As one of six members of an ancient architecture restoration team, Li Changyun has already spent eight months collaborating with his colleagues on reassembling an old, two-story residence that was removed from its original site in a rural village years ago. But the complicated work is far from completion.
Before working on the centuries-old Yuan De House, which literarily means house of great virtue, the team reassembled four such old residences in the private Anhui Yuanquan Hui-Culture Museum, located in Shushan district of Hefei, capital of East China's Anhui province.
Li, in his 60s, plays a key role on the team, which also includes a mason, a bricklayer, a painter and two others with carving and main structure expertise.
Like most of the traditional residences in southern Anhui province and a small part of northern Jiangxi province, which was known as Huizhou region before 1949, the house was mainly built with wooden components.
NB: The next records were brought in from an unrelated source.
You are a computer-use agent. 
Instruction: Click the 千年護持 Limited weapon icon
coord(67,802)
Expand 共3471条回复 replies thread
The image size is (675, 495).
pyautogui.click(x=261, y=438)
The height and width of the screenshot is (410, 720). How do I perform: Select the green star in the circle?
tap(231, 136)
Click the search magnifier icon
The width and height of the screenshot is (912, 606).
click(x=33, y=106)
Li, a master carpenter for almost four decades, said that repairing ancient buildings is not an easy task, partly because many of the original components are missing or broken. So, replicas are made with old timber to fit neatly with the original ones.
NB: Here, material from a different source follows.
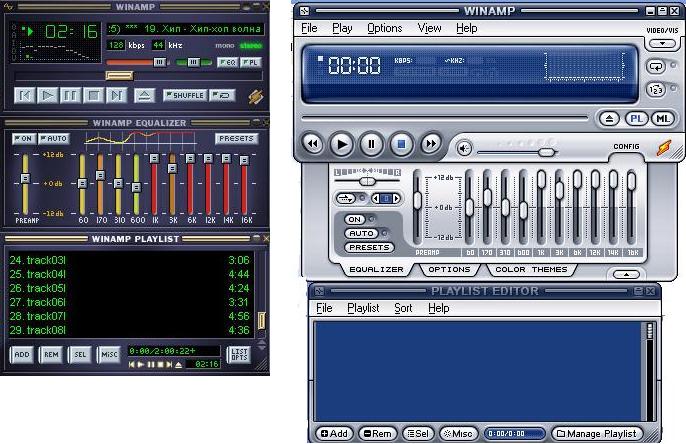
Task: Click Play in the modern Winamp player
Action: [342, 144]
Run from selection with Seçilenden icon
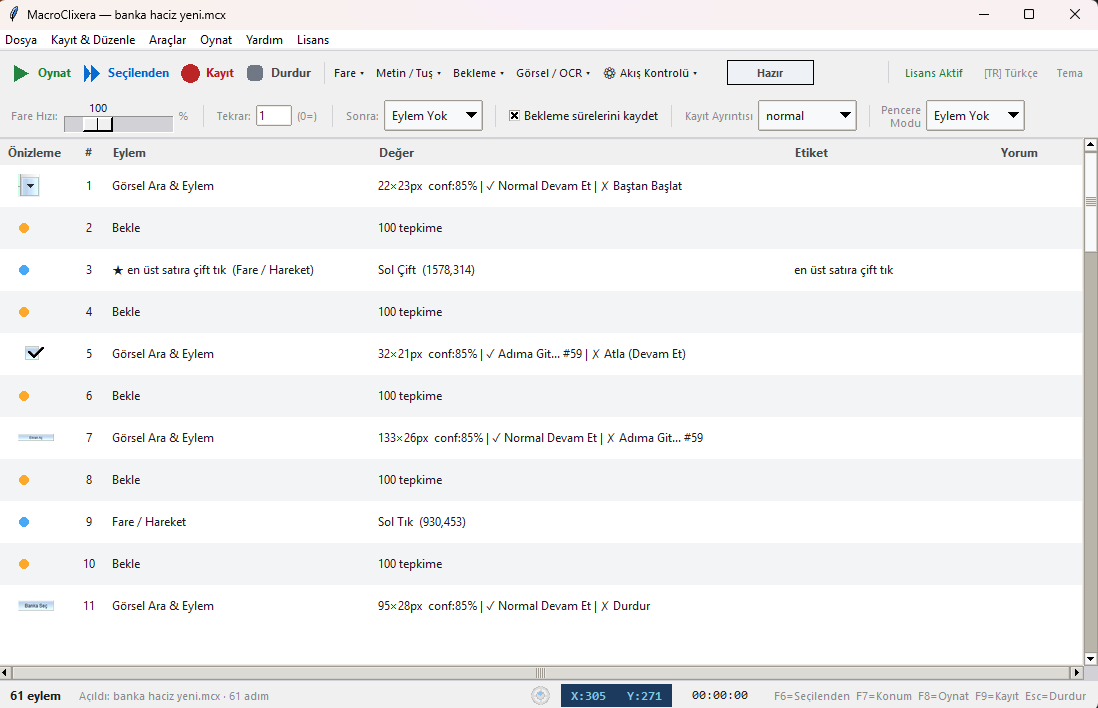1098x708 pixels. click(92, 73)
"The joinery used in the buildings, as in most other such ancient Chinese architecture, is a complex system based on mortise-and-tenon principles to connect the wooden components of the timber frame," he said.
"The different pieces of wood are joined with carved wooden pegs. While a few nails were used to secure the rafters, the vast majority of the frame is held together without nails or glue."
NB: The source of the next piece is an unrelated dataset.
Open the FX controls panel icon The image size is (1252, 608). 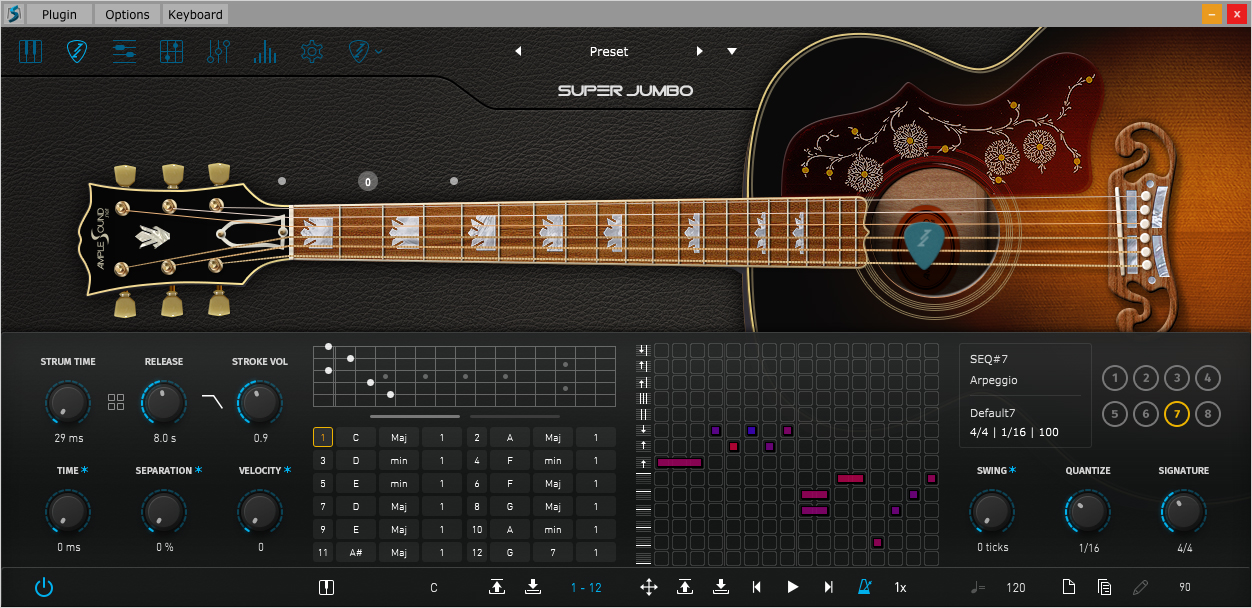click(218, 51)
Since the original components were all made by hand, almost no modern machines could be used in preparing the replicas. To qualify for the work, a carpenter must have mastery of more than 100 specific types of carpentry tools, "more than 30 of which are planes with different functions", Li said.
On Li's team, five of the six members are older than 60, with the remaining member being just 29. Xuan Fanqiu, head of the Yuanquan museum, said he chose the senior workers partly because they are more reliable in craftsmanship, in addition to the fact that "it was nearly impossible to find young people who are interested in and also good at the craftsman work".
"To qualify for restoration work of ancient buildings requires not only good skills, but also great patience and good knowledge of ancient buildings of different times," said Xuan, who gives the restoration workers professional guidance.